By the 1740s, the impact of the ensuing losses of scarce trained seamen on the RN’s operations had finally become apparent, over a century before the Crimean War led the British Army to a similar conclusion. Even so, it took 50 years for both services to implement the relevant preventive measures. For the RN, this entailed formally implementing the hygiene measures that had been readily apparent for decades, initially via patronage, given the lack of other means. For the physicians, this began with James Lind, his disciples Gibert Blane, Thomas Trotter and William Burnett, and thence their respective acolytes. Even so, their efforts regarding what measures had to be done would have been for nothing were it not for the executive officers with the authority to direct how to implement them. This began with George Anson and his protégés Byron, Howe and Keppel (and their successors such as Cornwallis, Jervis, Collingwood and Nelson), along with James Cook and his followers, including Vancouver and Bligh (and their followers such as Flinders, Franklin, Fitzroy, King and Stanley). Although the hard-won lessons learned were passed on first-, second- and third-hand via this means into the 1850s, subsequent developments reflected the demise of humoural medicine in lieu of the scientific medical advances that followed and an effective naval health administrative system afloat and ashore to promulgate them.
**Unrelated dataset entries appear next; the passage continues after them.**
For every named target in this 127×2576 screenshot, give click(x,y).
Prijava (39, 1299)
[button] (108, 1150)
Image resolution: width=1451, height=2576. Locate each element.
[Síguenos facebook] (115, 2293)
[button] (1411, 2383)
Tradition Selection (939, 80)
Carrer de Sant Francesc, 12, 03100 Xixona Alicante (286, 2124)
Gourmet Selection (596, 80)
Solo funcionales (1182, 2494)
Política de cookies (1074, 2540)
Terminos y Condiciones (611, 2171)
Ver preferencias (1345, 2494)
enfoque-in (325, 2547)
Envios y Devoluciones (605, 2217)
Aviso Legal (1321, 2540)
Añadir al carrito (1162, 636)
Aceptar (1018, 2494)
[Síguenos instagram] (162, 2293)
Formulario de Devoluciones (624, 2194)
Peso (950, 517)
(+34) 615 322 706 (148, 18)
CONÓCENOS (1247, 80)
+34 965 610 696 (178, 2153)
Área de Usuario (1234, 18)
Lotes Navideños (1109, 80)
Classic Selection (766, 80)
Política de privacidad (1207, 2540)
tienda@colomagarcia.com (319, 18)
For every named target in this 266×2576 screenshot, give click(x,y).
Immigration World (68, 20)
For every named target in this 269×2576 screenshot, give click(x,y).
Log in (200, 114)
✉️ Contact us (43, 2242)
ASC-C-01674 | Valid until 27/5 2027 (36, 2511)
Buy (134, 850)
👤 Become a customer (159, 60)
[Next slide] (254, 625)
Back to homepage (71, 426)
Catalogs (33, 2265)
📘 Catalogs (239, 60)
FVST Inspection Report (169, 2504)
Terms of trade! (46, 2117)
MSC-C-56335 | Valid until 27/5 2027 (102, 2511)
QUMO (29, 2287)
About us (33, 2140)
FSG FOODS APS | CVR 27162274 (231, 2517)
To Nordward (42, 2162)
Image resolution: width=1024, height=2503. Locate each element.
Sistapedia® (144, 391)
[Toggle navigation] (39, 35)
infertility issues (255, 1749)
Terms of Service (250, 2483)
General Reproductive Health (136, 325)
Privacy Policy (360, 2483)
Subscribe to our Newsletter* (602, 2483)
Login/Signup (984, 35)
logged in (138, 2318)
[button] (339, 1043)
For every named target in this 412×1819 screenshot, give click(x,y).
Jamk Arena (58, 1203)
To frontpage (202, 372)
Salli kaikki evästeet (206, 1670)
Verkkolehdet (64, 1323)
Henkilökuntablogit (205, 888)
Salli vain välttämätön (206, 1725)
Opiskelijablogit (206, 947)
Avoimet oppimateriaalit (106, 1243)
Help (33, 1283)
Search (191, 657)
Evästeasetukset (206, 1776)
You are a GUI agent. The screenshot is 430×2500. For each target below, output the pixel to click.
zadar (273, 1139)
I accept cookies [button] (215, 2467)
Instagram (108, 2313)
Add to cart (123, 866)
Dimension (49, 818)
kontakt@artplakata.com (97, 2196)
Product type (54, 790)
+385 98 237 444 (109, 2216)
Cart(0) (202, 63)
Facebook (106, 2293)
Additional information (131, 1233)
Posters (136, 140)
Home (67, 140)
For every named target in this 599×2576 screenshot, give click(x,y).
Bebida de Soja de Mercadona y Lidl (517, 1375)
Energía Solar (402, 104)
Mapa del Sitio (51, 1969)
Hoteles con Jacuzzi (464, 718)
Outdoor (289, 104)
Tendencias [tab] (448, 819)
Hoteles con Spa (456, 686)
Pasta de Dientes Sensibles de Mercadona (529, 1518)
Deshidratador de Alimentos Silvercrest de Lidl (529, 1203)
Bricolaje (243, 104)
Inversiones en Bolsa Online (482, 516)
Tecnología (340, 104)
To this end, one of the key features throughout the later period covered by this series relates to the absence of a single agency for the RN’s seagoing and shore-based health services. This partly reflected the interchangeable nature of the English seaman’s employment between civilian shipowners and the monarch, for which Eleanor of Aquitaine introduced the Laws of Oléron in 1189. Although this made all ships’ masters liable for the lodging and treatment of their ill and injured crew members, meeting this obligation was perennially impaired by a lack of accommodation. This mainly occurred when that which was available was swamped by non-battle casualties, as occurred after the 1588 Spanish Armada and during Charles I’s 1626–29 war with Spain. It was not until the First Anglo-Dutch War (1652–54) that overwhelming battle casualties resulted in this responsibility being assumed by a succession of wartime Sick and Hurt Commissions, with the last becoming a permanent peacetime Board in 1714.
Although these Commissions had introduced the first rudimentary naval medical administrative processes for managing patients ashore, neither they nor the peacetime Board that followed did much more than manage contractors. Escalating costs, poor quality care, and the failure to effectively manage convalescent cases ashore led to the RN’s purpose-built hospitals at its battlefleet bases from the 1750s and eventually elsewhere. Following the Sick and Hurt Board’s demise in 1806, it was not until 1832 that the RN had a bespoke department that centralised its medical administration ashore and afloat for the first time. This provided the means to advance the naval medical art that supported the RN’s worldwide peacetime and warlike operations into and beyond WWII.
The views expressed in this article are the author’s and do not necessarily reflect those of the RAN or any other organisations mentioned.